**EXCERPT**
....................

Pictured: Pottery Dinnerware
Photo used with permission from Tana Libolt

“We have quite a few different things that we make,” says Libolt. “My partner, West Magoon, makes a lot of specialty kitchen items like butter keepers, honey pots, he makes teapots, he even makes a style of infuser teapot with a ceramic strainer basket. I make puzzle mugs which are based on a historical vessel that can be found all the way back to ancient Greece. We also make dinnerware, mugs, bowls, and plates”

Pictured: Pottery Puzzle Mug
Photo used with permission from Tana Libolt

Libolt explains where she and Magoon sell their work. “We sell at a lot of local shows… The [Laramie] Farmers Market and the local craft shows. We do sell wholesale to other businesses. For instance, we make yarn bowls and we sell those to Cowgirl Yarn in Laramie…West makes mugs with rope handles and we have a buyer in Arizona and she attends a lot of medieval reenactments. We sell some there because they fit in with the time period.”

....................

**EXTRACTED DATA**
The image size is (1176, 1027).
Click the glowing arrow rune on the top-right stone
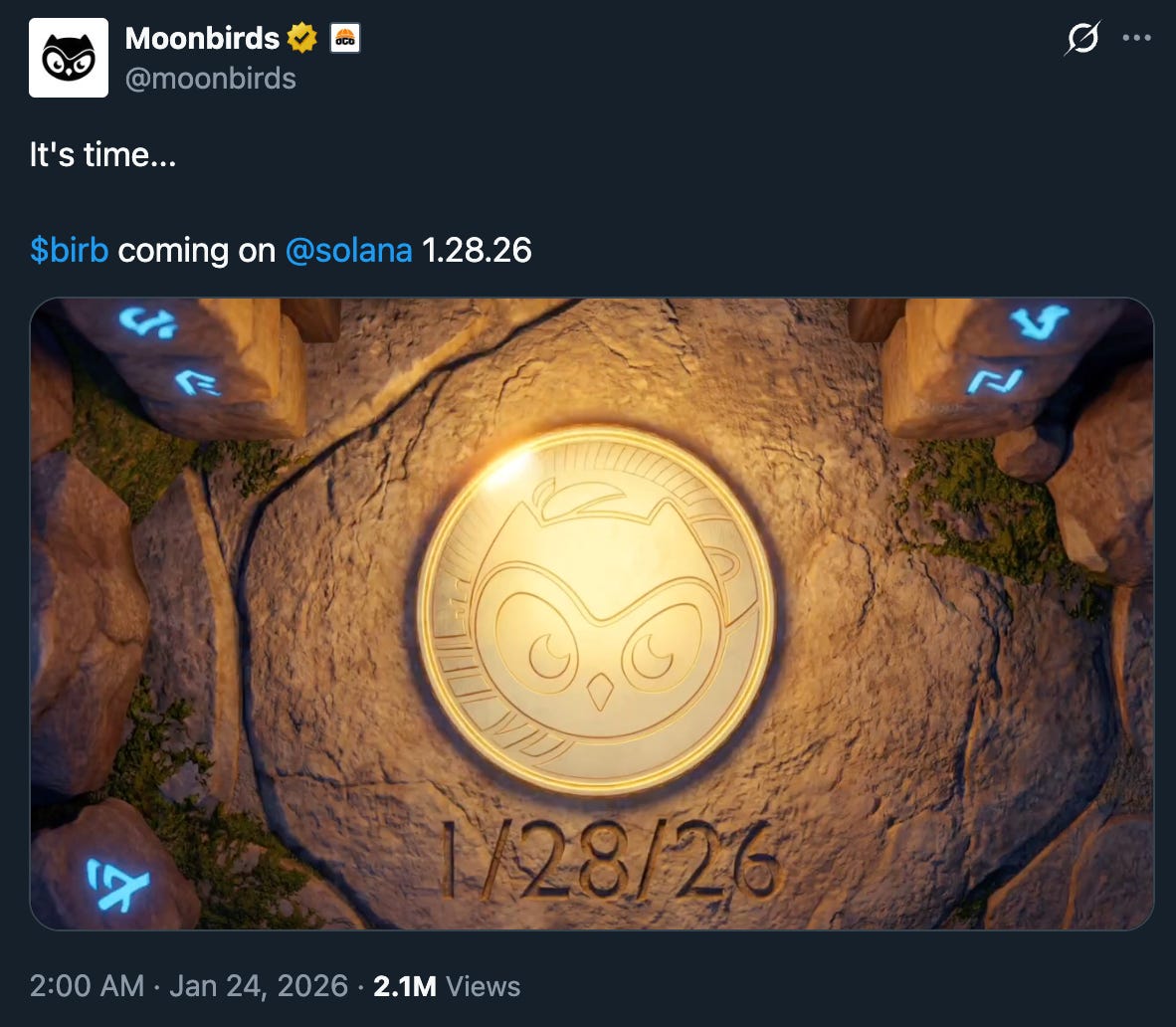click(1039, 320)
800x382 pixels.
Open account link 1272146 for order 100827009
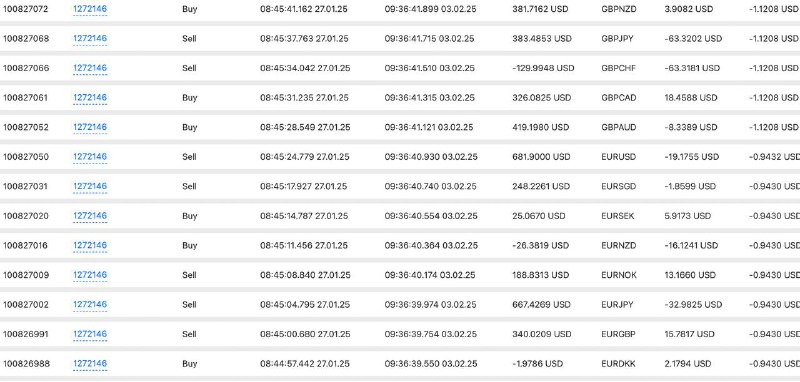click(x=90, y=275)
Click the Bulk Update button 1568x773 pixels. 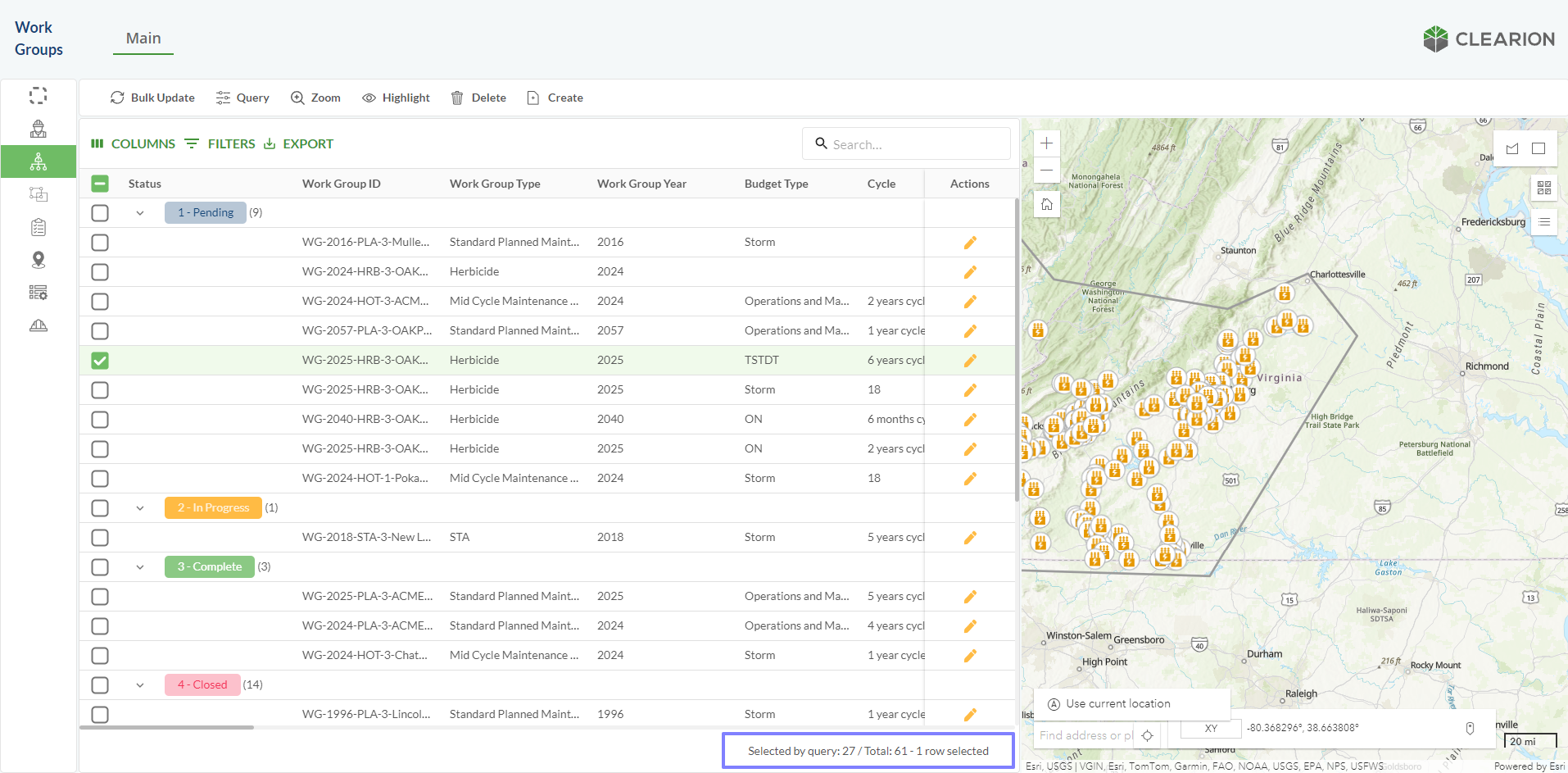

....................

**WRITTEN TASK 1**
According to the pottery excerpt, why does the buyer in Arizona sell West Magoon's rope-handled mugs at medieval reenactments? Answer in one to three sentences.
**WRITTEN TASK 2**
In the pottery excerpt, which business buys the yarn bowls wholesale?
**WRITTEN TASK 3**
Pick up the pottery excerpt after its final sentence and carry it forward.

**TASK RESPONSE 1**
The mugs with rope handles sell at medieval reenactments because they fit in with the time period.

**TASK RESPONSE 2**
Cowgirl Yarn in Laramie.

**TASK RESPONSE 3**
Photo used with permission from Tana Libolt

Libolt and Magoon began professionally making pottery, and started their business, Muddy Mountain Pottery around 1999. “My father was a potter and a sculptor, and he ran a pottery shop in Jackson, Wyoming in the 1970s. So, I have been around a pottery studio most of my life. West was a photographer and silk-screener he was interested in going into 3D art from 2D art and I taught him how to throw on the potter’s wheel”

Pictured: Tana Libolt and West Magoon
Photo used with permission from Tana Libolt

Muddy Mountain Pottery also sells handmade raku beads and pendants, and one-of-a-kind ceramic raku ray gun sculptures. You can buy Libolt and Magoon’s Pottery and artwork on Etsy or by contacting Muddy Mountain Pottery on their Website. “For us, it’s a way to have a little more independence, and we have an avenue for creativity”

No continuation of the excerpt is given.